__EXCERPT PROVIDED__
*** Block opens ***
Pubertal development variations have consequences for adolescent internalizing problems, which likely continue into adulthood. Key questions concern the extent of these links between pubertal timing and adult symptoms, as well as the underlying mechanisms.
Methods
Longitudinal data were available for 475 female and 404 male participants. Pubertal timing was indicated by age at mid-puberty for both groups and age at menarche for female participants (both assessed continuously). Adult self-reported outcomes of recent and lifetime depression and anxiety were predicted from pubertal timing, also controlling for adolescent (then childhood) internalizing problems. Emerging adulthood self-esteem, body dissatisfaction, education level, and age at sexual initiation were examined as mediators of the pubertal timing-adult internalizing link. Multilevel models tested hypotheses.
*** Block closes ***
__SUPPLIED DATA__
*** Block opens ***
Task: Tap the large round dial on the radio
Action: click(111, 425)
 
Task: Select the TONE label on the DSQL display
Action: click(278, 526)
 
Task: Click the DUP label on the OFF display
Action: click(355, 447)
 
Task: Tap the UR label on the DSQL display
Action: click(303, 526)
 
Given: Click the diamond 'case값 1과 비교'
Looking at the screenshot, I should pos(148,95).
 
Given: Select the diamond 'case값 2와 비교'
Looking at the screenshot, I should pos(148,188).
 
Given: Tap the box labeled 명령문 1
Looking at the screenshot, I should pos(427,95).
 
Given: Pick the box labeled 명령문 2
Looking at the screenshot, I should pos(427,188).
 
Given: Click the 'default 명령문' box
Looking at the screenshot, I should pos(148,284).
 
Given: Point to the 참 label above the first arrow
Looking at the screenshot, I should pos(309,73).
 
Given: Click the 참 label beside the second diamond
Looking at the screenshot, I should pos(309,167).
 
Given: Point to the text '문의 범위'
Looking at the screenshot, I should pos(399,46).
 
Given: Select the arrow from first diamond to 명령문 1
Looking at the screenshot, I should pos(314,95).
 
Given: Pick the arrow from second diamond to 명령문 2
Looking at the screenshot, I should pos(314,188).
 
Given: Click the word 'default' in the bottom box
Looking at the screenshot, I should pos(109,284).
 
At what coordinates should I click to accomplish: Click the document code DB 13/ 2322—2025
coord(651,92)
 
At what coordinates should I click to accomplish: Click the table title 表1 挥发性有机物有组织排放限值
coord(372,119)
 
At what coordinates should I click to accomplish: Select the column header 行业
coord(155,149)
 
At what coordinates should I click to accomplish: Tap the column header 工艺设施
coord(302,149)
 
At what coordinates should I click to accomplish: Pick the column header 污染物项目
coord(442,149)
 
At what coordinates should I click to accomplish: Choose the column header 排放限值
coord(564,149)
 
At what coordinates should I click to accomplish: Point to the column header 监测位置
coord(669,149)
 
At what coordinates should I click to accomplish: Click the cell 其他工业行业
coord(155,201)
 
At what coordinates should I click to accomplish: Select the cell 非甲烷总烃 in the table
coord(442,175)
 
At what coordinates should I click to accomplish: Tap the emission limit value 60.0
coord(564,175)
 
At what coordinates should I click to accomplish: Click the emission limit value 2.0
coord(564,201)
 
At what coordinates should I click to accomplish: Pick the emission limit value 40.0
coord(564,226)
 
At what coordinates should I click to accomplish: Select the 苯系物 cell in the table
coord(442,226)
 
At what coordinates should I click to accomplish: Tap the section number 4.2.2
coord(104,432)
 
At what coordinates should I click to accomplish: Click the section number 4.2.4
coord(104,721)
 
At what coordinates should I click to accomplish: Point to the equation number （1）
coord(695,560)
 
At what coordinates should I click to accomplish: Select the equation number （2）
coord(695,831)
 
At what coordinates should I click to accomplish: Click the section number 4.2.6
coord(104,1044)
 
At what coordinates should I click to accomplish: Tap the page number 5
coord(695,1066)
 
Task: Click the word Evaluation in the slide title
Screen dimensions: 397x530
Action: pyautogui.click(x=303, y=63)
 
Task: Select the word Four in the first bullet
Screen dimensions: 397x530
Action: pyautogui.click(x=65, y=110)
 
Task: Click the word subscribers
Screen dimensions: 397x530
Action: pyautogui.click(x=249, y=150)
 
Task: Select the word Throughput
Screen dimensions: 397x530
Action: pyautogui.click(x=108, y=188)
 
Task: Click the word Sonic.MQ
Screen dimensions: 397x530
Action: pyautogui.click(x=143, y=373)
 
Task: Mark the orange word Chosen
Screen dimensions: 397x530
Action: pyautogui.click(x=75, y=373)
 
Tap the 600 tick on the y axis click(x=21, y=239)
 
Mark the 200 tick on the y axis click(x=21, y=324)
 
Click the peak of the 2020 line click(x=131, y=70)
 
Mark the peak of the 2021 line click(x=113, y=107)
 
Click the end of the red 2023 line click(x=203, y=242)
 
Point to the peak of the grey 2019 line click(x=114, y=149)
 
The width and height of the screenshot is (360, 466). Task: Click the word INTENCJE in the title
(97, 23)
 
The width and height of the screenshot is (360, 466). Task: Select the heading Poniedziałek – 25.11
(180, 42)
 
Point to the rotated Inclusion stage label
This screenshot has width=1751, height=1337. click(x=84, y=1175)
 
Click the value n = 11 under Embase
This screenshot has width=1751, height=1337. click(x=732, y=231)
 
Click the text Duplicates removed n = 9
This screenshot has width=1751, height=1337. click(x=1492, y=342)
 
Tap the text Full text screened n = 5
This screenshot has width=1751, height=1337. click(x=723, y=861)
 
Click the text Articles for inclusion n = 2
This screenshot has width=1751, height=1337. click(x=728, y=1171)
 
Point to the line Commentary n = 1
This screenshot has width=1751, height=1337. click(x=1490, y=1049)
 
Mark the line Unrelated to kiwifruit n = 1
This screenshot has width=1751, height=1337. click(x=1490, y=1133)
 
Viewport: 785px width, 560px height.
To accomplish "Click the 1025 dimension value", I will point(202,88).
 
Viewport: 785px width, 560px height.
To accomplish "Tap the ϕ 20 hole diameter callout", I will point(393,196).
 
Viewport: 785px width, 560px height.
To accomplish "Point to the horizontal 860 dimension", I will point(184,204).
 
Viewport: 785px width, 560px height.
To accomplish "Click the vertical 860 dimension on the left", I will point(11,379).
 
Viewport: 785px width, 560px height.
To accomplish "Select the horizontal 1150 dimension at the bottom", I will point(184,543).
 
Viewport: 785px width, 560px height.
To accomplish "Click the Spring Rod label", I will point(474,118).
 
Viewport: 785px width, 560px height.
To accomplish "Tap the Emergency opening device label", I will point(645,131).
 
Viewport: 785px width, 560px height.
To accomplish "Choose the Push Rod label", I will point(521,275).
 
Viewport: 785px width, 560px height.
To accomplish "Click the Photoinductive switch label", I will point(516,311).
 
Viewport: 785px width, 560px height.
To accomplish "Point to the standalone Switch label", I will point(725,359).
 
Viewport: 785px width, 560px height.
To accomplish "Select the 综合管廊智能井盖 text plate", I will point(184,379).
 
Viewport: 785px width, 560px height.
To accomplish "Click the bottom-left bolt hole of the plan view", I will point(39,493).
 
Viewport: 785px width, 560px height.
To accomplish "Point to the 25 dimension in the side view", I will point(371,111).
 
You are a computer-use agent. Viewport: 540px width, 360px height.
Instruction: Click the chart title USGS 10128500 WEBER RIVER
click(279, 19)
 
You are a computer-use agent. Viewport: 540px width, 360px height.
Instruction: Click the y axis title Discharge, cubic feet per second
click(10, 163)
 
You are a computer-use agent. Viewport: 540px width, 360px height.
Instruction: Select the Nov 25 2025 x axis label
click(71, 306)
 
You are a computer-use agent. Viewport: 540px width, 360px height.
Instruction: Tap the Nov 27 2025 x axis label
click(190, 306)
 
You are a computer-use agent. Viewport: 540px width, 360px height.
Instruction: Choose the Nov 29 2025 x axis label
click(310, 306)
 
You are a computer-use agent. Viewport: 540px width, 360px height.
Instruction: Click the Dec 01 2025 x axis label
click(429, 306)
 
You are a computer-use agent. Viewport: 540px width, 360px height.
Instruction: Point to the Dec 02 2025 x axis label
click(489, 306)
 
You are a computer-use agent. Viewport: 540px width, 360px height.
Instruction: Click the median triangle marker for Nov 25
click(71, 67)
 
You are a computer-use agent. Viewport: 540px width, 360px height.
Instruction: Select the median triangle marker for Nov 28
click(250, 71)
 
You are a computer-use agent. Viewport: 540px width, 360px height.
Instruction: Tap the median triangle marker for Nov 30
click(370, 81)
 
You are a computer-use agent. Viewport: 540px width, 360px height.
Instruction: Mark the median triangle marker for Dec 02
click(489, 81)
*** Block closes ***
__WORK TASK 1__
In the excerpt on pubertal timing, reproduce the stretch from "Pubertal development variations" through "models tested hypotheses.".
__WORK TASK 2__
Answer these from the excerpt on pubertal timing:
(a) What adolescent problems do pubertal development variations have consequences for?
(b) How many male participants had longitudinal data available?
(c) Besides age at mid-puberty, what indicated pubertal timing for female participants?

__EXERCISE ANSWER 1__
Pubertal development variations have consequences for adolescent internalizing problems, which likely continue into adulthood. Key questions concern the extent of these links between pubertal timing and adult symptoms, as well as the underlying mechanisms.
Methods
Longitudinal data were available for 475 female and 404 male participants. Pubertal timing was indicated by age at mid-puberty for both groups and age at menarche for female participants (both assessed continuously). Adult self-reported outcomes of recent and lifetime depression and anxiety were predicted from pubertal timing, also controlling for adolescent (then childhood) internalizing problems. Emerging adulthood self-esteem, body dissatisfaction, education level, and age at sexual initiation were examined as mediators of the pubertal timing-adult internalizing link. Multilevel models tested hypotheses.

__EXERCISE ANSWER 2__
(a) Adolescent internalizing problems
(b) 404
(c) Age at menarche